On Monday, the Consumer Financial Protection Bureau (CFPB) and the Federal Trade Commission (FTC) announced letters were issued over ""potentially"" misleading advertisements that target veterans and older Americans. The CFPB sent about a dozen warning letters to mortgage lenders and brokers, and the FTC sent 20 letters to real estate agents, home builders, and lead generators.
The letters inform recipients that they may be violating federal law and urge review of the ads. The CFPB provided examples of warning letters to companies with mortgage ads targeting older Americans and veterans
The agencies randomly reviewed about 800 mortgage ads promoting different services from a variety of sources. For example, the ads targeted potential customers for loans, refinancings, and reverse mortgages, and the ads could be found anywhere including the web, newspapers, or on direct mail flyers.
Those targeted in the warnings are suspect of violating the Mortgage Acts and Practices Advertising Rule, or Regulation N, which prohibits misrepresentations in mortgage ads. Both agencies are granted authority to enforce the rule for non-bank mortgage advertisers.

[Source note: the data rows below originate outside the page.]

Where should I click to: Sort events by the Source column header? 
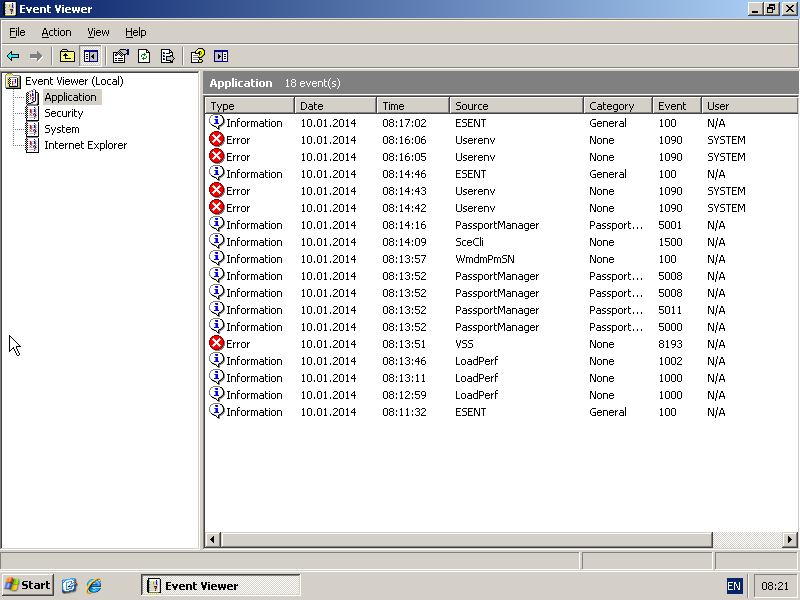coord(515,106)
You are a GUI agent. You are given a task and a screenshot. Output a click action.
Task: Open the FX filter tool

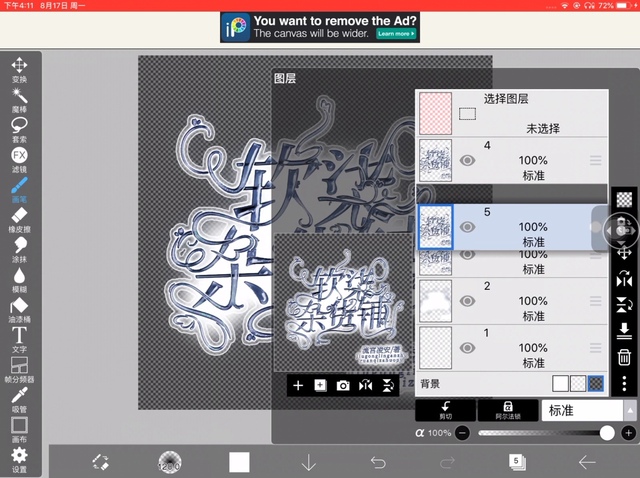tap(19, 156)
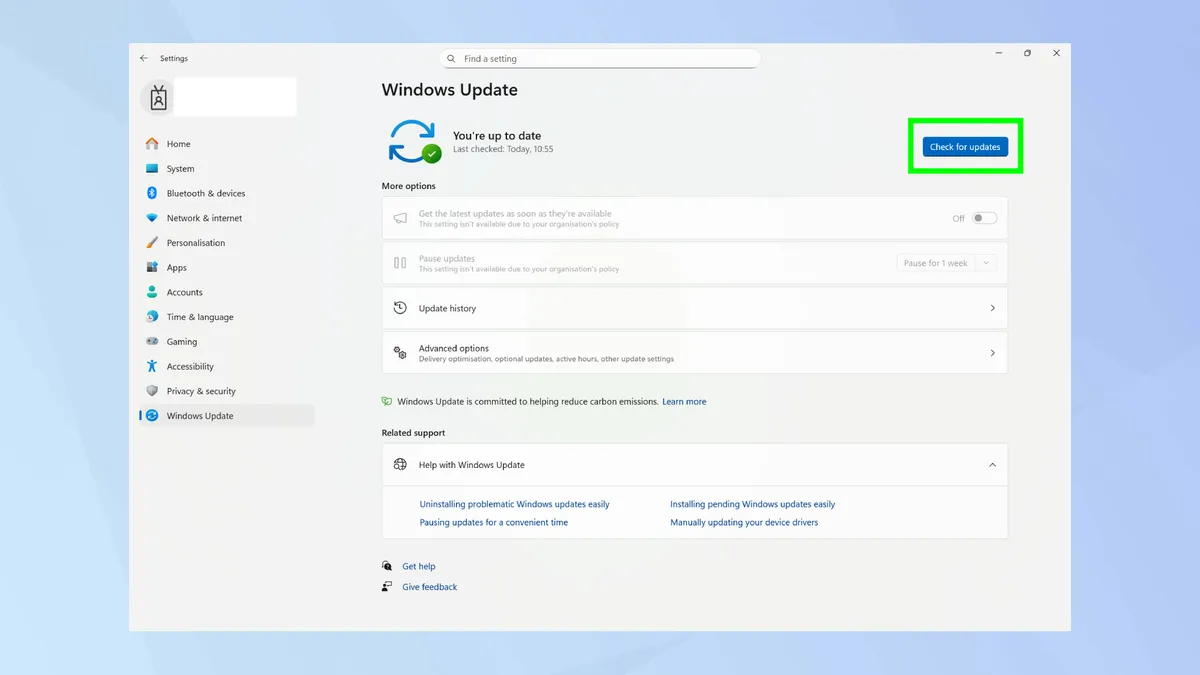1200x675 pixels.
Task: Select the System category icon
Action: (x=152, y=168)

Examples of potential violations the agencies found included ads suggesting affiliation with a government agency and ads offering very low fixed mortgage rates but with potentially misleading terms. The CFPB also says it found ads for reverse mortgages claiming no payments in connection with the product, even though reverse mortgages generally require monthly or other periodic tax or insurance payments, and may risk default if the payments aren't made.
""Misrepresentations in mortgage products can deprive consumers of important information while making one of the biggest financial decisions of their lives,"" said CFPB Director Richard Cordray. ""Baiting consumers with false ads to buy into mortgage products would be illegal. We will conduct a fair and rigorous investigation into these issues and will take appropriate action for any violations we find.""
The CFPB says the companies it finds in violation of the rule could be subject to enforcement action. The FTC announced the possibility of paying civil penalties.